> [Supplied entries]:
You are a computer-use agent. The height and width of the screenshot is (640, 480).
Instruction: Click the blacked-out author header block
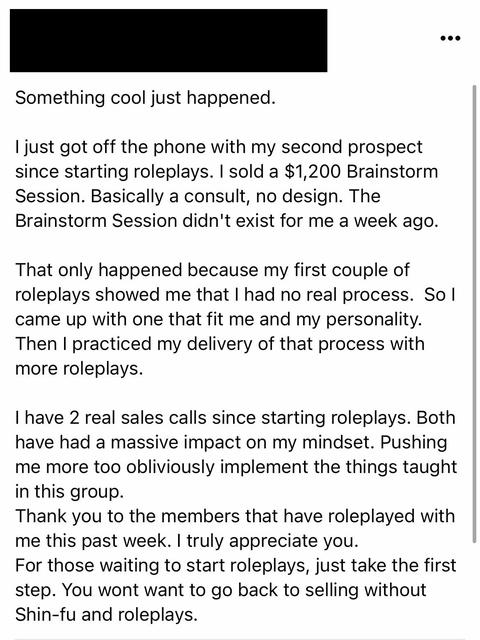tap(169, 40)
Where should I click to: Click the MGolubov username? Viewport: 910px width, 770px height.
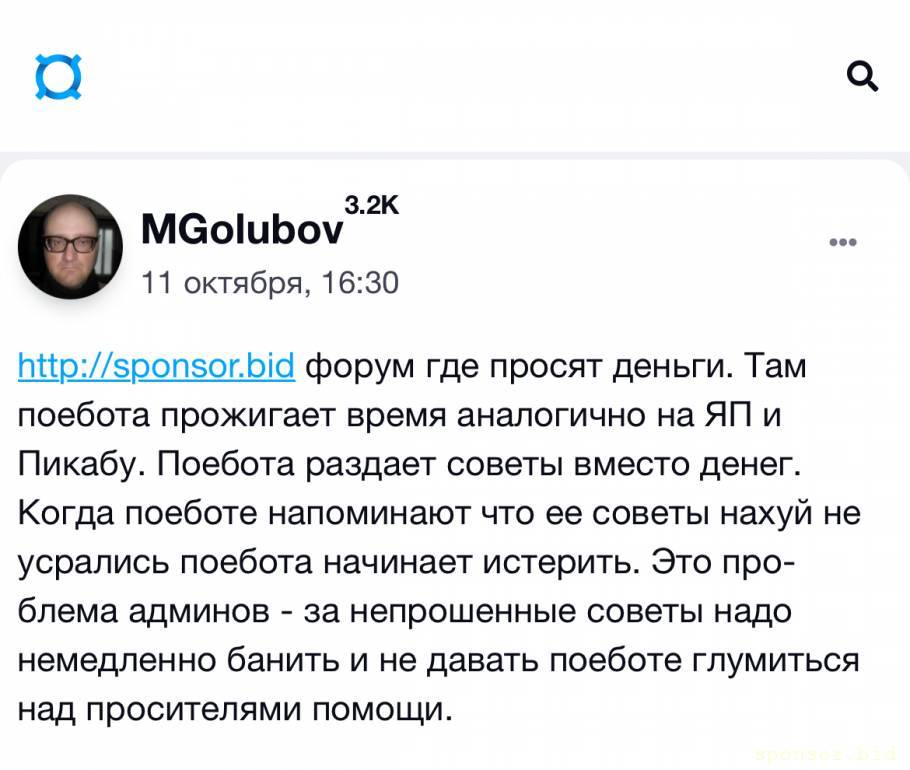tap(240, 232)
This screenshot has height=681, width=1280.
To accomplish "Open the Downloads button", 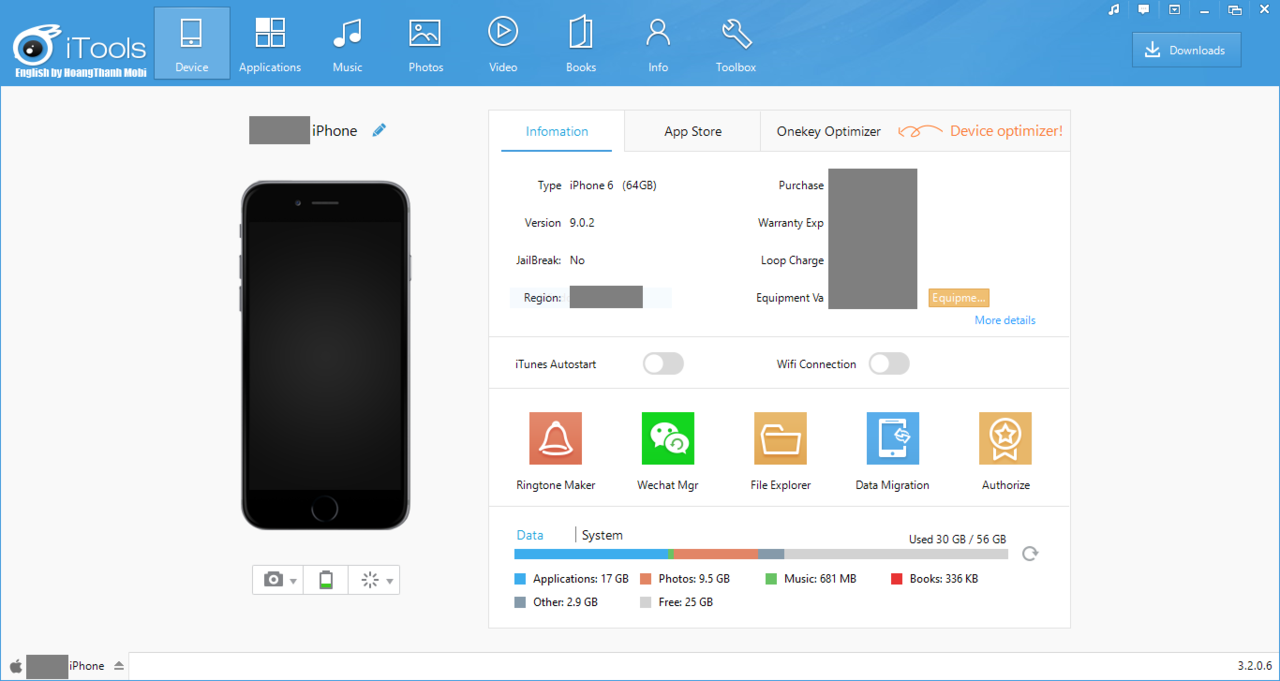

> [Assigned task]: Print exactly, and print only, the lines from the line with "Instruction: Click the" through the last line of the entries, both ends included. No pictures belong in the result.

> [Exercise response]:
Instruction: Click the blacked-out author header block
tap(169, 40)
Where should I click to: Click the MGolubov username? Viewport: 910px width, 770px height.
tap(240, 232)
This screenshot has height=681, width=1280.
To accomplish "Open the Downloads button", 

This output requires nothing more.